Dr. Raber had a special love for the nonprofit sector. He formed a Not-for-Profit Council at NACD, and conducted the first surveys of nonprofit governance. And although he presented boardroom education programs to many of the nation’s largest public companies, his most treasured assignment was his work with the board of the American Red Cross.

He practiced what he preached about governance, ensuring that NACD would have an independent and diverse board and strong bench strength. Many of the employees he mentored are still with NACD, including its current leader. Thus the Raber legacy lives on.

During his years at NACD and after retirement, he served in many advisory roles. He was a member of the board of overseers of Malcolm Baldridge National Quality Program at the U.S. Department of Commerce, and an advisory board member at the University of Delaware, Weinberg Center for Corporate Governance. He also served on the board of Washington Campus, a nonprofit facilitating a better understanding of government. His three professional engagements in the NACD years included service as an advisory board member to CFM Partners in Washington, DC (banking education), James F. Reda & Associates in New York and Atlanta, a compensation practice (now part of Arthur J. Gallagher & Co.), and the Project Management Institute.

In 2007, after stepping down from NACD leadership to serve as a senior advisor to the organization, he continued some of his advisory roles. In 2010, he was diagnosed with Alzheimer’s, and faced the disease with all the energy and good cheer he had given his life’s earlier missions. He agreed to participate in two clinical studies at the Memory Disorders Program at Georgetown University Medical Center. During these seven years as he came to terms with the disease, he continued his volunteer work with the West End Library, as well as So Others Might Eat, and Miriam’s Kitchen, two social service programs for the homeless population in Washington, DC. Always a family man, his final years were full of joy as his beloved children themselves became parents. His last gift of many to humanity was the donation of his brain to Georgetown University Medical Center for further research with Alzheimer’s disease.

He is survived by his wife of 45 years, Dr. Marie Raber, Associate Dean of the School of Social Work at Catholic University; their son Commander Roger W. Raber, Jr., U.S.N., his wife Heather, and their two sons, Jack and Elliot; as well as their daughter, Robyn Borgelt, her husband Nate, and their children Anna and William.
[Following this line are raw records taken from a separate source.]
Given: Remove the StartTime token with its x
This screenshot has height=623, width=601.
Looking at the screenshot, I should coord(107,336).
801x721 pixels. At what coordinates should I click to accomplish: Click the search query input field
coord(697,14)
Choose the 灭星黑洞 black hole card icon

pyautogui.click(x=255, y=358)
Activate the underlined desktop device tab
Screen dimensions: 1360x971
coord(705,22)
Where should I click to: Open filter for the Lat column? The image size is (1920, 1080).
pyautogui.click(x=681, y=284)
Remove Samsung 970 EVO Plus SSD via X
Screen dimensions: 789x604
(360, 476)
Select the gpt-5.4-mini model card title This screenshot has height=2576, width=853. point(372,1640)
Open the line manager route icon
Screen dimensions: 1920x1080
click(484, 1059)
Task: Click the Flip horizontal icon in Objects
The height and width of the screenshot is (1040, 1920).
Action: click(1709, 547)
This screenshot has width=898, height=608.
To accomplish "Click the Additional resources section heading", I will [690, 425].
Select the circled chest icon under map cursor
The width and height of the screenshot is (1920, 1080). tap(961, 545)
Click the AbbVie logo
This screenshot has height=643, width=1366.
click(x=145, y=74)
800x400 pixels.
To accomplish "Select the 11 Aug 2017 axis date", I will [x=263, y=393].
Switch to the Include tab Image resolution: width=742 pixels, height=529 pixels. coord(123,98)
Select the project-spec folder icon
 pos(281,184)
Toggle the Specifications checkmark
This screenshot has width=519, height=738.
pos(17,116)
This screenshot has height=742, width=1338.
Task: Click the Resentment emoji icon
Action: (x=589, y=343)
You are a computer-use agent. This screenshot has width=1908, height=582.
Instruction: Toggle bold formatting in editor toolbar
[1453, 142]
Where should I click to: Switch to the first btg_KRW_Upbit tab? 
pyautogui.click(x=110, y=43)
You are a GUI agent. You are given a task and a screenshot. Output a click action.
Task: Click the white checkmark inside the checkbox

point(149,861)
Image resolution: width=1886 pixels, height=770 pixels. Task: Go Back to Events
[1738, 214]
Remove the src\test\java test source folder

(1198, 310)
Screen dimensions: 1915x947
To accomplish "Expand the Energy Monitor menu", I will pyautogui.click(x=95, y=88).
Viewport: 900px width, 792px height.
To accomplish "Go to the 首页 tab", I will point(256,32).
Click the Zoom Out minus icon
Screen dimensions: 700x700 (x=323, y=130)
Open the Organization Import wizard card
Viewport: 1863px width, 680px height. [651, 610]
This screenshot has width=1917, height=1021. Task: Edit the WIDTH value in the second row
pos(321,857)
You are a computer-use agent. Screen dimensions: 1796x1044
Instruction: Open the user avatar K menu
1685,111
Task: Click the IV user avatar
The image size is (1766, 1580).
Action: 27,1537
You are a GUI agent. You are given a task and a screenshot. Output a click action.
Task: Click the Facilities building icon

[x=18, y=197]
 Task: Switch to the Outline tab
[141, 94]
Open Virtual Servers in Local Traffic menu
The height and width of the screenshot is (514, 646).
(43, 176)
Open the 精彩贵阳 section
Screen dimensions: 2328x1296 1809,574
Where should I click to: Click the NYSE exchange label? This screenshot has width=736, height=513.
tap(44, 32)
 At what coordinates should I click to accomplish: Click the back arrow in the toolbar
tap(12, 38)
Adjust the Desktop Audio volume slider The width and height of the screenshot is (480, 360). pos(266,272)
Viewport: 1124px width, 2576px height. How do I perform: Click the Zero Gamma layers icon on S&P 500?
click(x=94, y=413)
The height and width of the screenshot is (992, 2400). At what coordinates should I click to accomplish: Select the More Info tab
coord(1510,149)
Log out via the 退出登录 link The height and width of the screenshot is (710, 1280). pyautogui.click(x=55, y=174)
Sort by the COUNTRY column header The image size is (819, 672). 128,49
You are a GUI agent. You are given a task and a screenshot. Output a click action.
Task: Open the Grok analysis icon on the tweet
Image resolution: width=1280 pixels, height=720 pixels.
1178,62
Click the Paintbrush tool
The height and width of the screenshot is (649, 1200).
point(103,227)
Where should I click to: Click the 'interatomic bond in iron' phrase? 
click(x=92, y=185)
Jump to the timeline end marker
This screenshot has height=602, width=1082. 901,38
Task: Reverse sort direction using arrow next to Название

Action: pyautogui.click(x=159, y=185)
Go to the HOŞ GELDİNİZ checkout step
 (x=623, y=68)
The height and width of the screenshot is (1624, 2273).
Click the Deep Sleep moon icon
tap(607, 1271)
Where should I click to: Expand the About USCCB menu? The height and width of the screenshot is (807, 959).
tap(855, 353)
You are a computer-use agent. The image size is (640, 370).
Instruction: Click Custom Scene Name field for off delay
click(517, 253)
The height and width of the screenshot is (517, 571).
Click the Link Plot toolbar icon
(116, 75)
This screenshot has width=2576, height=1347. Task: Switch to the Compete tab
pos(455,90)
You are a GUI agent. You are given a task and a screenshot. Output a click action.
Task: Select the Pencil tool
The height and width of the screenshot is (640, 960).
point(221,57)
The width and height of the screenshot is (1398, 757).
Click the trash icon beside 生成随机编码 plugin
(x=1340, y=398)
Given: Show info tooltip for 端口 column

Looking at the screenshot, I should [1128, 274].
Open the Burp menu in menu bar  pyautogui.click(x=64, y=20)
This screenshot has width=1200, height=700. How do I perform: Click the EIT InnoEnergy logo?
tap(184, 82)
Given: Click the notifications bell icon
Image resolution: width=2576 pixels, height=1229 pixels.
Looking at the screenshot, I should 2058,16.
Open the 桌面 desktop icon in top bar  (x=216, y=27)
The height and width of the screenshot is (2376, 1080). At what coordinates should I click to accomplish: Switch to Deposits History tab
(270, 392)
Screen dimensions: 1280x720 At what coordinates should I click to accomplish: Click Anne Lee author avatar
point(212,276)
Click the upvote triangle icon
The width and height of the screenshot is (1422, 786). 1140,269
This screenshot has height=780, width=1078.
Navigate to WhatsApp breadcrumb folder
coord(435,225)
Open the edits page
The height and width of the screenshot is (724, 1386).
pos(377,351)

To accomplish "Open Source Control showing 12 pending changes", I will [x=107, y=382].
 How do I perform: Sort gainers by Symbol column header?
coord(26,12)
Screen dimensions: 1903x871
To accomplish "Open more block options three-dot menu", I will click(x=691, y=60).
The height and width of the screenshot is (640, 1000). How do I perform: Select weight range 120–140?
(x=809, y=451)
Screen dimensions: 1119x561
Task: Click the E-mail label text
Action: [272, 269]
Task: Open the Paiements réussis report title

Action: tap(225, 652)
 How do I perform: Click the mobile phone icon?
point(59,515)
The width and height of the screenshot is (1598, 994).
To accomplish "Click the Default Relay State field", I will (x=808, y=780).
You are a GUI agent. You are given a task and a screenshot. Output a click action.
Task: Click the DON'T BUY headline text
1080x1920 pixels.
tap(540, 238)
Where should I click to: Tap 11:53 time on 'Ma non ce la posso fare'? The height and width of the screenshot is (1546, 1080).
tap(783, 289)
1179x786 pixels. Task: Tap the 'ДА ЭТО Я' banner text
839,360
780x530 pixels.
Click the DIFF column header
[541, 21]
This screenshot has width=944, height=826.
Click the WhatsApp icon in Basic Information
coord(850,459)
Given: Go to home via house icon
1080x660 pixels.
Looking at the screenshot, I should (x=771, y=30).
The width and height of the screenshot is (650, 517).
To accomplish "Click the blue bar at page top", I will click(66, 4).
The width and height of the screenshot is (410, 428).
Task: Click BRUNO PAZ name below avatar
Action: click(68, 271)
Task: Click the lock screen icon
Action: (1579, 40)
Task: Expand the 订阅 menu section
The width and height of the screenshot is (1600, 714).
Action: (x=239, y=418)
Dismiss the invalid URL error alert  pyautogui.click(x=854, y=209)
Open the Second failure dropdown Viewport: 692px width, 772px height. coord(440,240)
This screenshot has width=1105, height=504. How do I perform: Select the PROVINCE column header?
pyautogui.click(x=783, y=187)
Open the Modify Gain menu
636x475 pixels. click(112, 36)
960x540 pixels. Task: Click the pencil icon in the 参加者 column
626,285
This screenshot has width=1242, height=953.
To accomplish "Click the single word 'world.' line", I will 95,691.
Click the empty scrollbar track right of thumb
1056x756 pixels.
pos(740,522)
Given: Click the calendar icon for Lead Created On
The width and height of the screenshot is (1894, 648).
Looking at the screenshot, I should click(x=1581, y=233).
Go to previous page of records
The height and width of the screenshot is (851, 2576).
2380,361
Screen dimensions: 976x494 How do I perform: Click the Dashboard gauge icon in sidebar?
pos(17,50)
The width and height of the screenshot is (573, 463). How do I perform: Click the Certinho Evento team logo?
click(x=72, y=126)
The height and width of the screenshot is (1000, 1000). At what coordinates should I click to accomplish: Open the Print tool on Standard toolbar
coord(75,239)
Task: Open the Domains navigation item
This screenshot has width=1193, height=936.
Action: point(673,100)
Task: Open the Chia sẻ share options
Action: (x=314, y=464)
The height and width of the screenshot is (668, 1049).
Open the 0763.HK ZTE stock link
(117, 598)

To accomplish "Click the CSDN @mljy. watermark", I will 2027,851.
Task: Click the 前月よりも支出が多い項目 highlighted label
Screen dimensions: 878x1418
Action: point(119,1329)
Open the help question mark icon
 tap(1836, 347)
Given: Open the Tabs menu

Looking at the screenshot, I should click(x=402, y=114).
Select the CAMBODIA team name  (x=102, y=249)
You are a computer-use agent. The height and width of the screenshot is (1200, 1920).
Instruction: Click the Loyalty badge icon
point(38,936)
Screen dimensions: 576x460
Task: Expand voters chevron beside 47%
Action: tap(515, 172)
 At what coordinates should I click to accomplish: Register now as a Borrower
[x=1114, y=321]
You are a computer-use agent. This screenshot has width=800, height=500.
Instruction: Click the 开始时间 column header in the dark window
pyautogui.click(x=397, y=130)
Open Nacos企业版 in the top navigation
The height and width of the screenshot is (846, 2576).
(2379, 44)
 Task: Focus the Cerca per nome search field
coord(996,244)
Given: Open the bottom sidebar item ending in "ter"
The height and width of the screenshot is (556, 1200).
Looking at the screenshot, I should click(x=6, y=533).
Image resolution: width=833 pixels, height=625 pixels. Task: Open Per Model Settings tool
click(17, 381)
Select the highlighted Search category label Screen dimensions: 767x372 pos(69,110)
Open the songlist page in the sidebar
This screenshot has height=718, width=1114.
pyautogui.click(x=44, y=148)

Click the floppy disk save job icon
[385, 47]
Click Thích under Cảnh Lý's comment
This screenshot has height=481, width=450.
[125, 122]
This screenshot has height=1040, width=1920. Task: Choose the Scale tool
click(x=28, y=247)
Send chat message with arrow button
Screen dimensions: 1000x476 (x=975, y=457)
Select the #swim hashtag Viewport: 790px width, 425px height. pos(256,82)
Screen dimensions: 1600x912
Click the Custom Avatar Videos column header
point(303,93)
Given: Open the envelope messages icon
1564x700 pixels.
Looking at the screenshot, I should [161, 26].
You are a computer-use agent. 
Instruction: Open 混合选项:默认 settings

A funeral Mass will be held at Holy Trinity Catholic Church in Georgetown on October 21, 2017, at 10:30 A.M.. There will be a one-day wake at De Vol Funeral Home the day before from 2:00 P.M. to 4:00 P.M., and from 6:00 P.M. to 8:00 P.M. All are welcome. In lieu of flowers, the family asks that donations be sent to Georgetown University, Attn: Memory Disorders Program, Bldg. D, Suite 177, 4000 Reservoir Rd., NW, Washington DC, 20057.